The only way is to counter-attack, destroy the Russian army holding the Baltic states, and thus allow the war to be ended without a Russian threat to destroy NATO units in the Baltic states. Hopefully the status quo ante is restored and no nukes fly.
But this interesting article on Russia and railroads notes something I should have known that is important for the issue of defending the Baltic states:
Currently, the Baltic states operate Russian-gauge railroad tracks, while other European NATO members utilize a standard European gauge (a single line from Poland to the Lithuanian city of Kaunas is the sole exception). ...
Baltic rail infrastructure significantly lags behind other European nation-states. A north-south axis across the three countries is currently nonexistent. Plans to correct this are already in motion in the form of Rail Baltica, the largest EU infrastructure investment project in the Baltic states. Ultimately connecting the capitals of Estonia, Latvia, and Lithuania via European-gauge track (along with an additional connection to Helsinki via Tallinn), Rail Baltica would allow for a standardized and uninterrupted rail link to the rest of NATO, with freight service up to 120 kilometers per hour. Though broad commitments by the EU and Baltic states have been made, the project is not expected to be completed until 2025.
I knew Russia had a narrower gauge and I knew the Baltic states were once part of the USSR. But I guess I assumed that the Baltic states surely switched to the European gauge by now. That is not the case.
A NATO project should be to completely switch the Baltic states to European gauge. This will slow down the Russian advance and complicate Russian logistics (until they can rip up and replace the tracks to their gauge) and if the NATO counter-attack kicks off soon enough before Russia switches the tracks, have rail lines to support logistics heading north.
The article notes that improved rail lines allow NATO to avoid permanently stationing troops in the Baltic states that appear an offensive threat to Russia. So that's a plus for the ability to move troops into the Baltics only when needed.
But the article doesn't consider that putting troops into the Baltic states during a crisis appears as a threat during a crisis. Which will freak out the already paranoid Russians.

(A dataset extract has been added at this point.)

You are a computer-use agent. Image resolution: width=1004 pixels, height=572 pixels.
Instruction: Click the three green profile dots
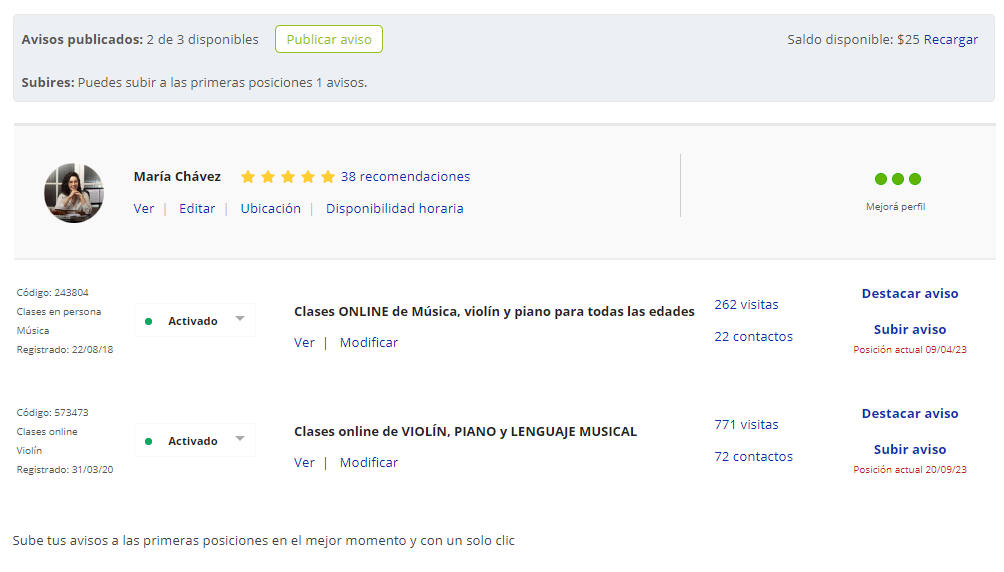(897, 179)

Nor does it cope with the problem of rushing NATO troops into a kill sack in a repeat of the French Dyle Plan in 1940 that led to the destruction/neutralization of the best French troops and the British Expeditionary Force as the German offensive flowed through the Ardennes to isolate them along the coast.

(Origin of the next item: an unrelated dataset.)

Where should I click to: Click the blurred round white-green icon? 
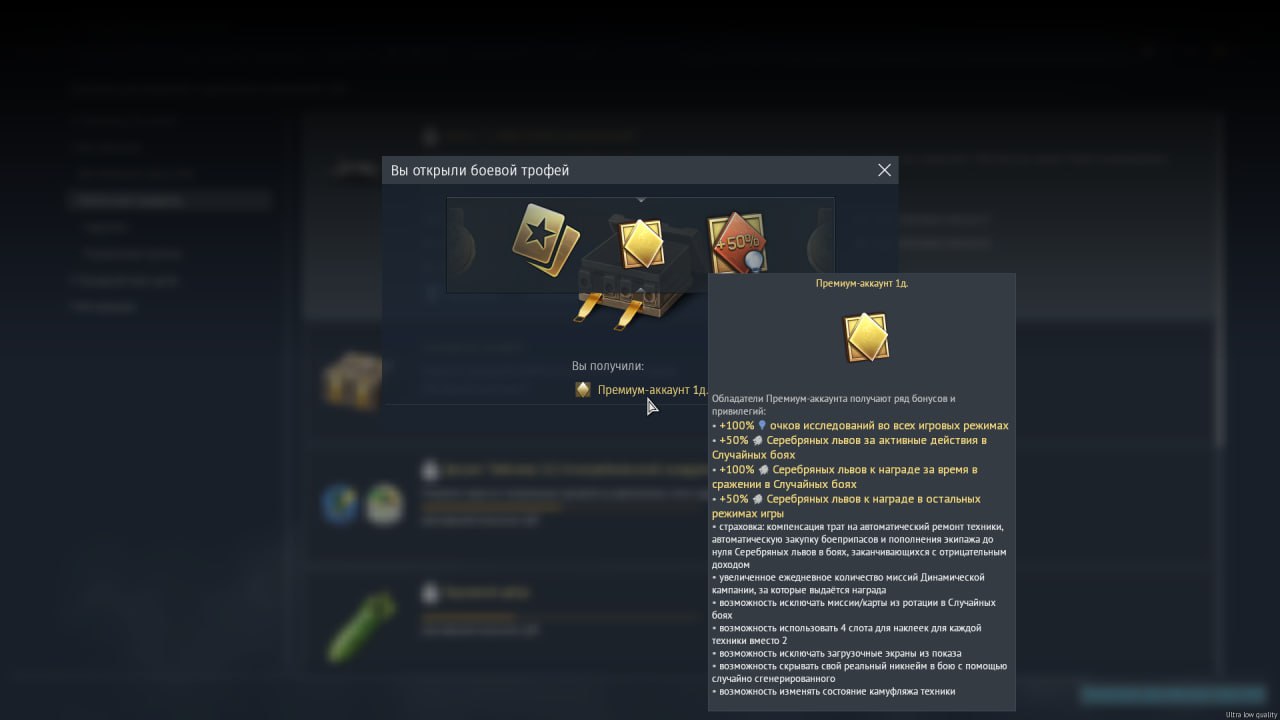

Building Western gauge rail lines in the Baltic states seems like a pretty basic if unglamorous project that would help defend NATO from Russia. I'm glad a project is underway. Is it enough and proceeding quickly enough?
*This description of the Russian combat units in Kaliningrad is interesting:
All three Ground Forces manoeuvre brigades and the fire support units are probably fully combat-capable by Russian MoD standards.
"By Russian standards!" Which may mean that by American standards they are not combat-ready.
The short paper's conclusion that the Russian forces in Kaliningrad lack an offensive capability and would have all they can do to hold the territory makes me feel better. The Russians at least would start a war with troops already in a kill sack if we don't return the favor.